Reproduce the passage below on wildlife-vehicle collisions word for word, keeping both paragraphs intact.

## TEXT BLOCK
━━━━
Animals are unpredictable and find their way onto roads year-round. It’s incredible that when hunting deer, the smallest movement or the sound of a sneeze is enough to send them in the opposite direction. However, the presence of cars speeding by and human activity on a highway or interstate seems to be more like a magnet. It’s counter intuitive, but hey, nobody ever accused deer and other large game of being “smart”. They lack the critical reasoning skills required to avoid danger, so when driving the onus is on us to be alert.
Big game hunting seasons open as early as August, but the real height of activity for hunters and animals peaks in October, November and December. More wildlife-vehicle collisions happen during this time frame than any other time of year. This is when the animals hit transitional phases and start to move. Factors like changing food sources, fall weather patterns, rutting behavior, hunter pressure and more, lead to an increase in animal activity. With that increase in activity comes a heightened chance of wildlife wandering onto roadways and potentially causing collisions.
━━━━
## LISTING
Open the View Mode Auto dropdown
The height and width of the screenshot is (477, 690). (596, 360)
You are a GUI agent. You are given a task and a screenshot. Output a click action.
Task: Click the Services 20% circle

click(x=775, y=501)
━━━━
## CORRECT RESULT
Animals are unpredictable and find their way onto roads year-round. It’s incredible that when hunting deer, the smallest movement or the sound of a sneeze is enough to send them in the opposite direction. However, the presence of cars speeding by and human activity on a highway or interstate seems to be more like a magnet. It’s counter intuitive, but hey, nobody ever accused deer and other large game of being “smart”. They lack the critical reasoning skills required to avoid danger, so when driving the onus is on us to be alert.
Big game hunting seasons open as early as August, but the real height of activity for hunters and animals peaks in October, November and December. More wildlife-vehicle collisions happen during this time frame than any other time of year. This is when the animals hit transitional phases and start to move. Factors like changing food sources, fall weather patterns, rutting behavior, hunter pressure and more, lead to an increase in animal activity. With that increase in activity comes a heightened chance of wildlife wandering onto roadways and potentially causing collisions.